LA GRANDE — Four months ago, a family of six lived in a single motel room, hoping the small space — crowded with clothes, food, toys and craft supplies, four little girls and their mother and father — was only temporary.
In September, the Fitzpatricks moved into a new home and found themselves with plenty to be thankful for as the holiday season nears.
“It feels so amazing not to be stuck in a tiny room,” Kristina Fitzpatrick said.
Kristina and her husband, James, along with their daughters, Eliza, Meriel, Aileen and Noranna, were evicted from their rental in February after new landlords failed to get Housing and Urban Development Approval before giving the keys to the family. Without the HUD subsidy, paying rent was difficult, and after falling too far behind, the family was kicked out. They stayed with friends and family for a short time, then moved into a room at La Grande’s Orchard Motel.
James works in construction, and made just enough to pay for the $320 weekly rent at the motel. The couple attempted to find housing, but with an eviction on their record, they were denied.
It was the kindness of Kristina’s aunt, Linda Hansen, that got them out of the motel room. Hansen, a real estate agent, found the three-bedroom house in La Grande on Fruitdale Lane for the family to live in. Now the family can spread out. The four girls still share a bedroom as the family continues to unpack, but Kristina and James have a space of their own.
“It is great to live in a house out here. It’s so quiet,” Kristina said. “And the girls are so excited to each have her own bed.”
The family also is thankful for the new home because it allows them to be more financially stable, Kristina said. With a large refrigerator and kitchen, they don’t have to worry about food spoiling or only buying what they can make in a motel room. James has an easier time getting to work because of the support they received from a family and friends for getting the girls to school, so he doesn’t have to take off as much time at work.

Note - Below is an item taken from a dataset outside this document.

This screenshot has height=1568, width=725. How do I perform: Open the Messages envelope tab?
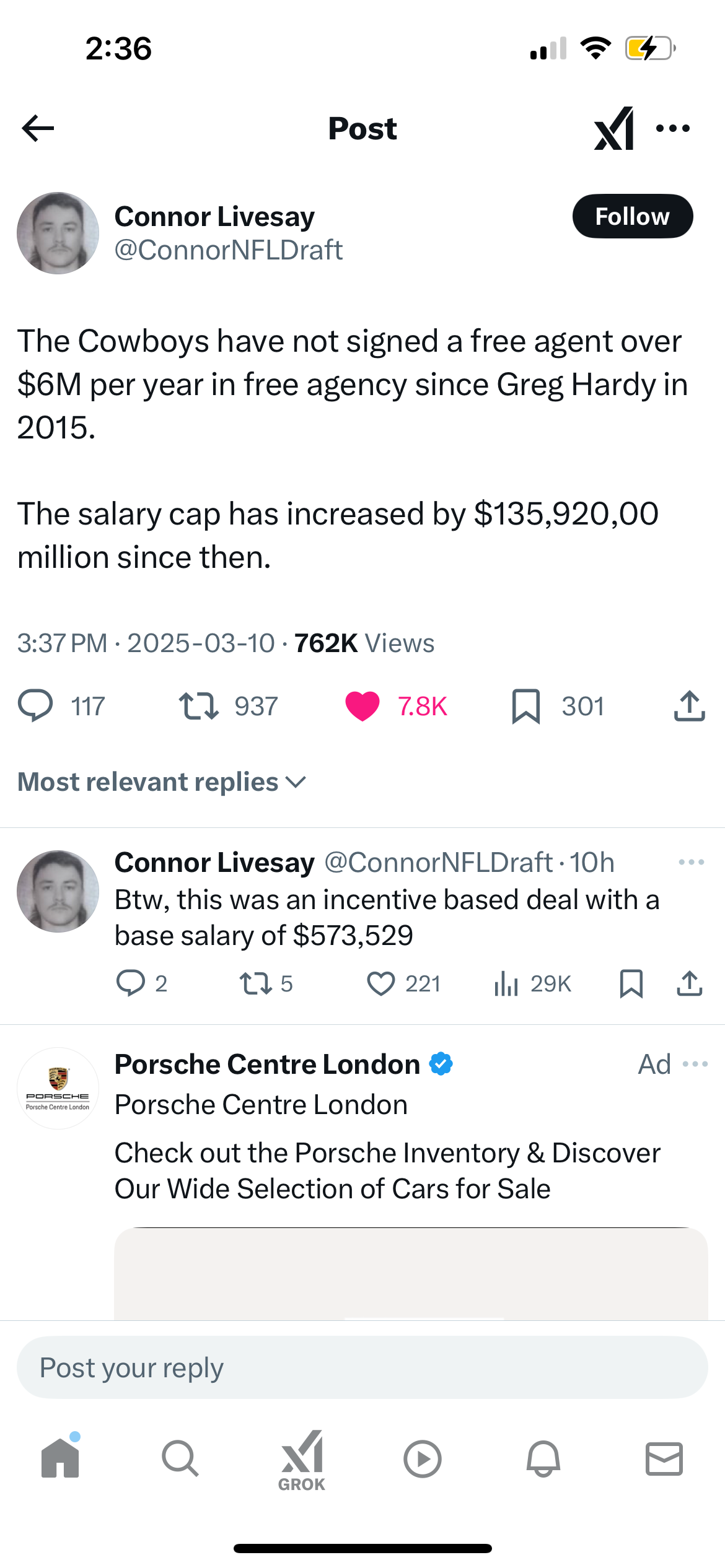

The family again secured HUD approval, with Community Connection of Northeast Oregon covering the rent for the first six months. James and Kristina also took a class that provided financial advice to give them a better chance of finding another rental, although Kristina said they have no plans of leaving anytime soon.
“It shows we are doing everything possible to help ourselves as renters,” Kristina said.
There still are a few issues to overcome with the move.
The youngest girl, Noranna, attends La Grande Head Start preschool, a 10-minute drive from their home. However, because the family has only one car, Noranna sometimes is unable to get there. The older girls take a bus to school, but the bus to Head Start does not come to the area to pick up the youngest. To keep Noranna from falling behind, Kristina has utilized her crafting skills to create activities and toys to help teach her daughter the alphabet and colors, in addition to getting activity books from the Center for Human Development and totes with learning materials from Cook Memorial Library.
When the family was living in the motel, Kristina said she would like to give back someday, once their situation improved. Even though she can’t monetarily give back yet, she said she refers people to services that might be of help to those in a similar situation. With all of the family’s items out of storage, she said they plan to donate what they don’t need anymore and she will do her best to ensure the items go to a non-profit organization.
Kristina said she feels blessed by the people who have reached out to them during this time, including her aunt and a family friend — Diana Breese, whom the family calls Mama Dee — plus organizations such as local churches, CCNO and CHD.
Not having to celebrate the holidays in a motel room is perhaps the biggest blessing of all.